WebmasterWorld Senior Member 10+ Year Member

joined:Oct 25, 2003
posts:664
votes: 0


Hey everyone,

I was curious if there is an entry you can put into your robots.txt to deny the same page that has multiple variables. For example, I want to deny page.html but I also want to deny page.html?item=1 and page.html?item=2. Is it possible to put something in your robots.txt file that will deny all those pages instead of specifying each page with the item number? I have over 1 thousand items so this will take up a lot of room in my robots.txt file.

Is it possible?

Thanks!

2:39 pm on Apr 30, 2007 (gmt 0)

New User

10+ Year Member

joined:Apr 27, 2007
posts:11
votes: 0


At least for Google, a robots.txt as follows would exclude anything starting with "/page.html" including "/page.html?item=1".

User-agent: *
Disallow: /page.html

But don't take my word for it since I'm completely new to this; check it at Google Webmaster Tools which has a robots.txt analysis tool which allows you to test robots.txt rules against specific urls. V handy indeed.
Dave.

2:20 pm on May 1, 2007 (gmt 0)

Administrator from US 

WebmasterWorld Administrator goodroi is a WebmasterWorld Top Contributor of All Time 10+ Year Member Top Contributors Of The Month

joined:June 21, 2004
posts:3241
votes: 202


robots.txt can block entire directories. if you place all of those pages in one directory you can block it with just one line in robots.txt

ps dont forget google, yahoo, msn and all the other robots act differently from each other. just because something works for google does not guarantee it will work for the others.

3:07 pm on May 1, 2007 (gmt 0)

New User

10+ Year Member

joined:Apr 27, 2007
posts:11
votes: 0


Any idea where you can find out the difference between bots when interpreting robots.txt rules?
3:18 pm on May 1, 2007 (gmt 0)

Administrator from US 

WebmasterWorld Administrator goodroi is a WebmasterWorld Top Contributor of All Time 10+ Year Member Top Contributors Of The Month

joined:June 21, 2004
posts:3241
votes: 202


the big search engines all have help centers with faqs, i dont know of a document that clearly shows the differences.
6:10 pm on May 3, 2007 (gmt 0)

Senior Member

WebmasterWorld Senior Member 10+ Year Member

joined:Oct 25, 2003
posts:664
votes: 0


Thank you for all your replies. It looks like Google has removed the pages viewcart.html?item_id= for all items.

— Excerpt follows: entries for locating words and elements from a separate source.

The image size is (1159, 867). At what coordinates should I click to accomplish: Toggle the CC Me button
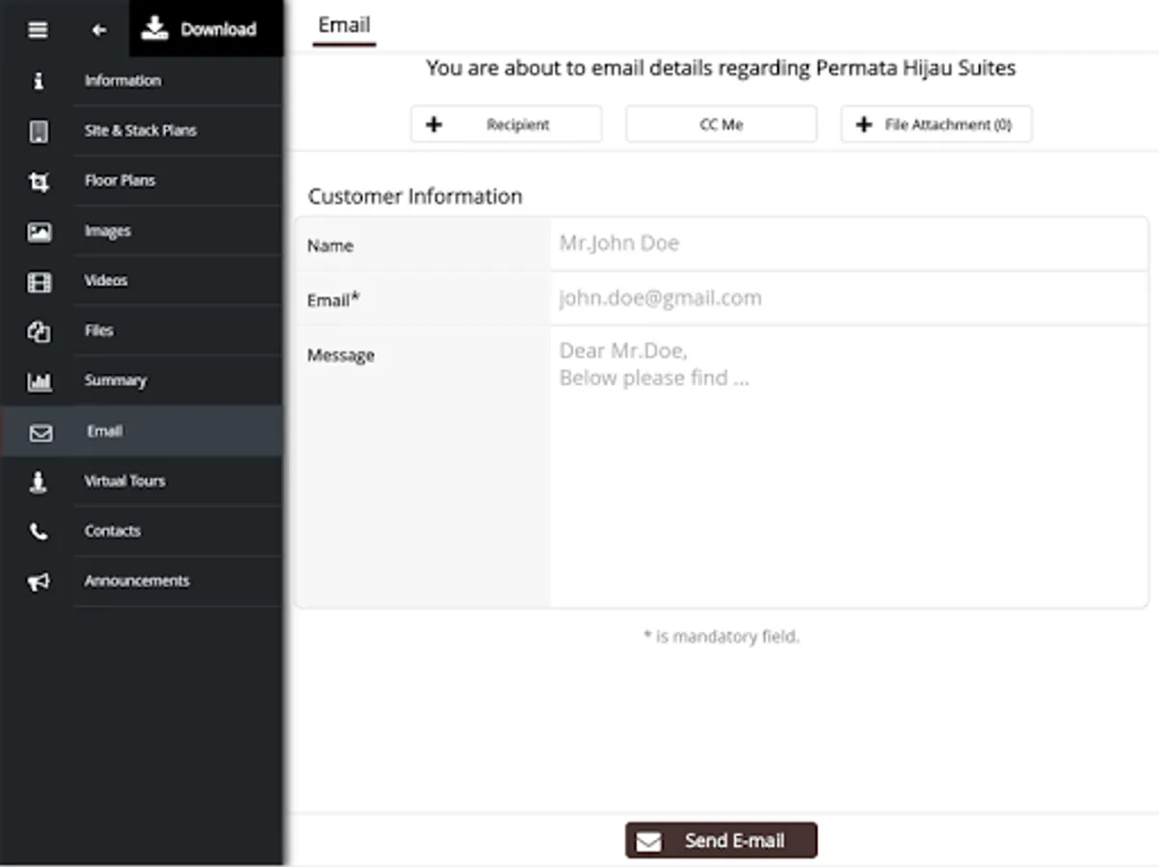pos(721,124)
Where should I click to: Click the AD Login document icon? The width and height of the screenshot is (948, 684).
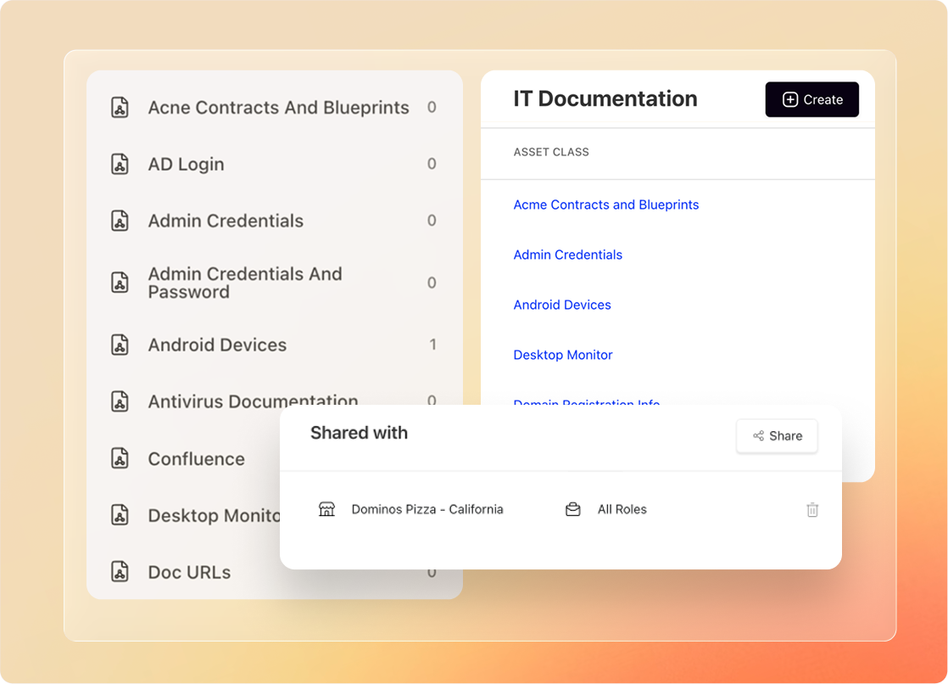coord(120,164)
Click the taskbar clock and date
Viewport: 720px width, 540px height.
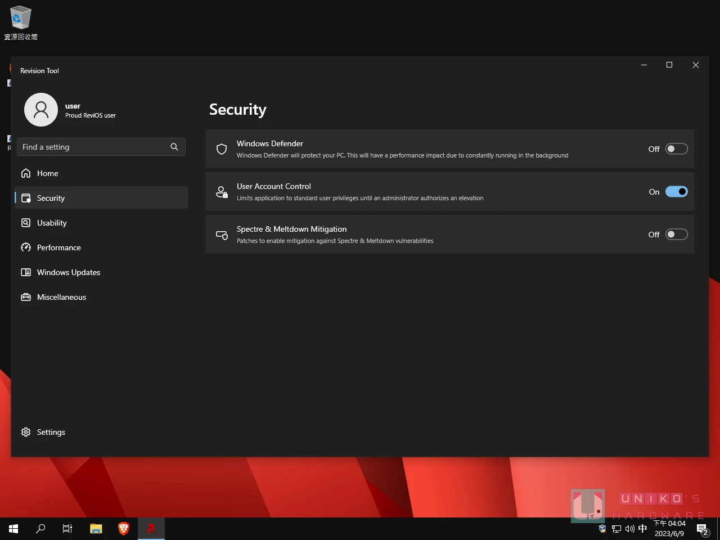tap(669, 529)
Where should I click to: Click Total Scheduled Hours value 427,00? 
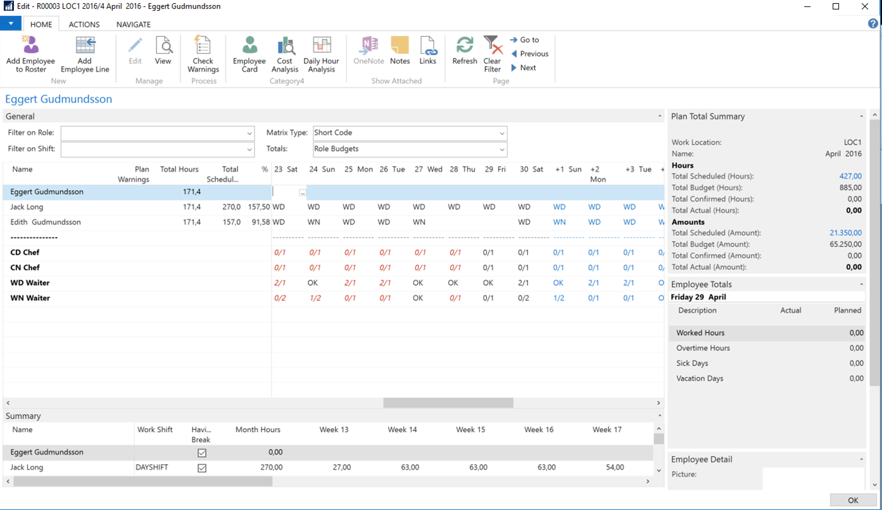point(850,177)
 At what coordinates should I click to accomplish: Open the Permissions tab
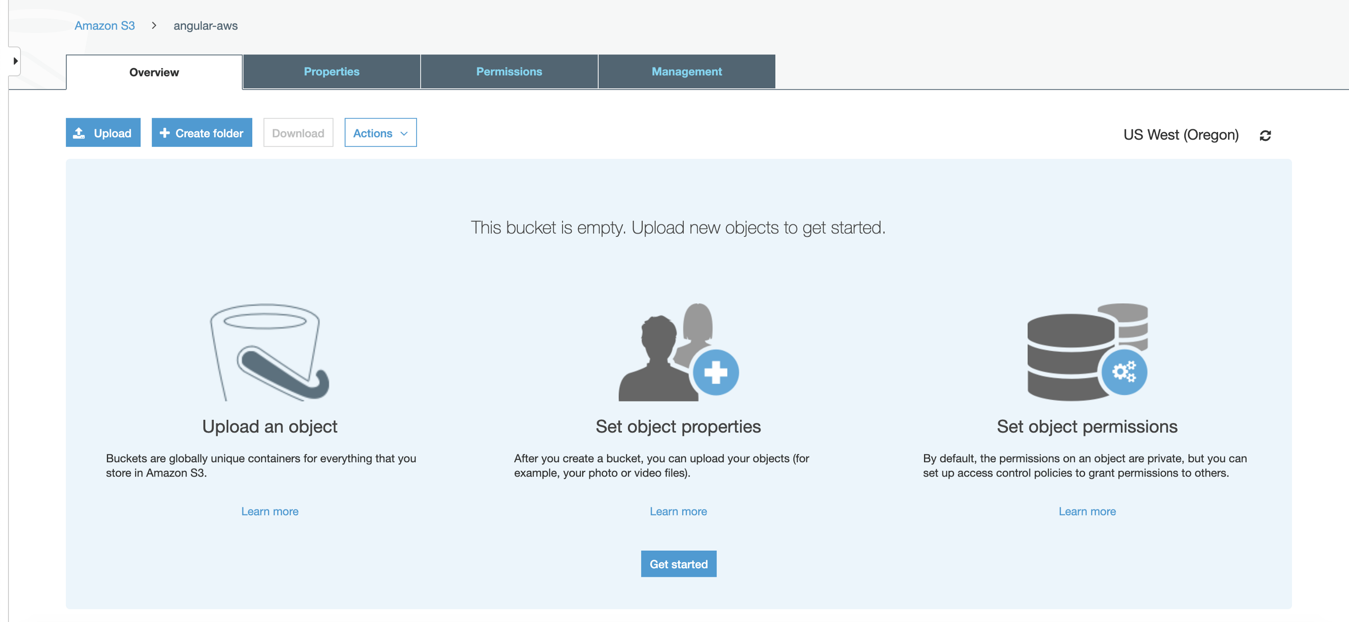click(x=509, y=72)
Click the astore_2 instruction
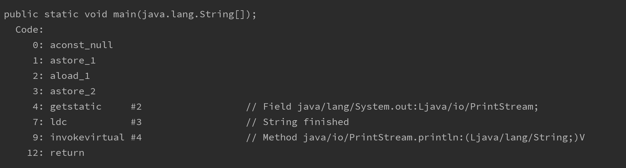This screenshot has width=626, height=168. click(73, 91)
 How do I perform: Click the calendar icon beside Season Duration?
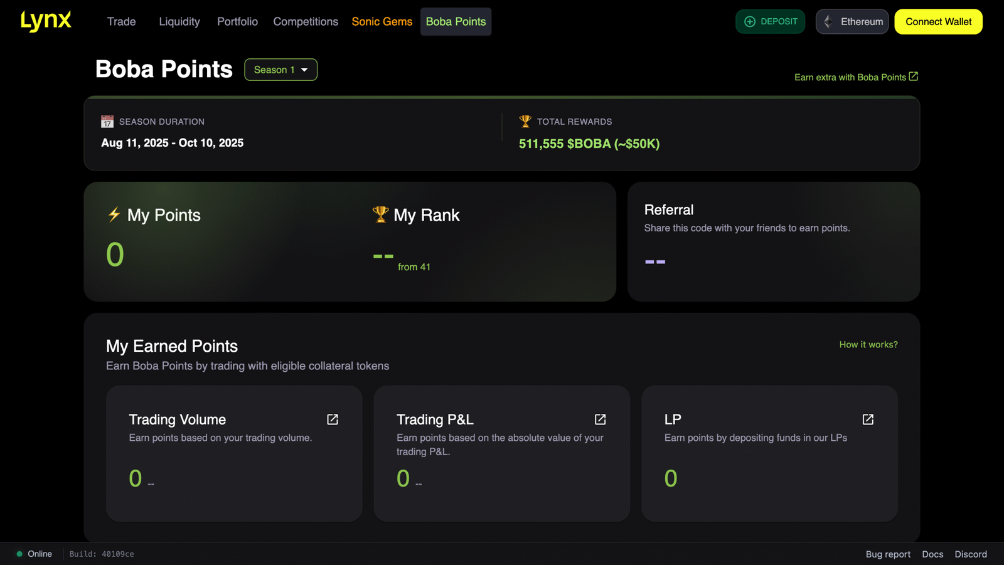point(107,122)
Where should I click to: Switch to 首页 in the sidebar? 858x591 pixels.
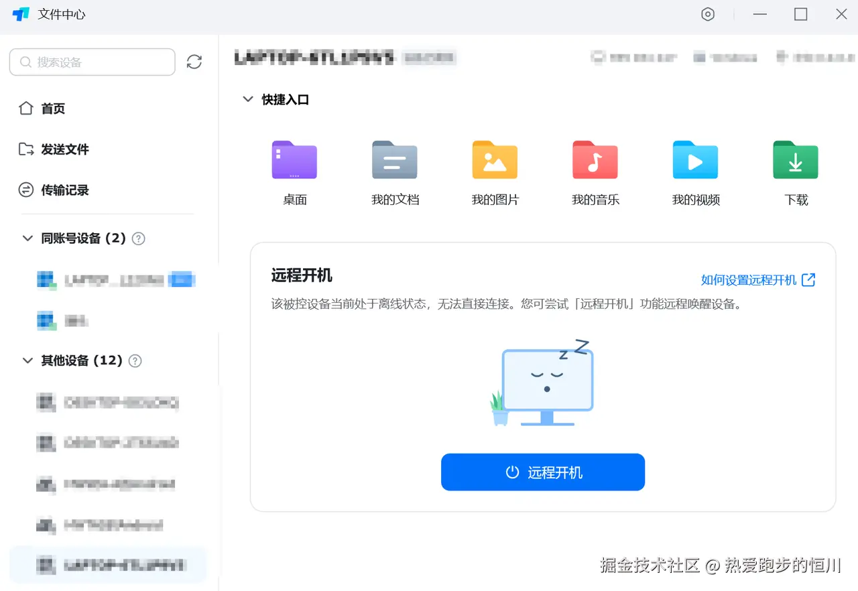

I guess the Disallow: /viewcart.html in the robots.txt works for all variables and values inputed along with the file.

Thanks for your help! :)

6:21 pm on May 7, 2007 (gmt 0)

Senior Member

WebmasterWorld Senior Member g1smd is a WebmasterWorld Top Contributor of All Time 10+ Year Member Top Contributors Of The Month

joined:July 3, 2002
posts:18903
votes: 0


Disallow performs a match starting from the left.

If the start of the URL completely matches that in the disallow statement, even if the real URL is longer than the disallow rule, it will still be disallowed.

So, Disallow: /page will disallow any url that starts with / p a g e for example.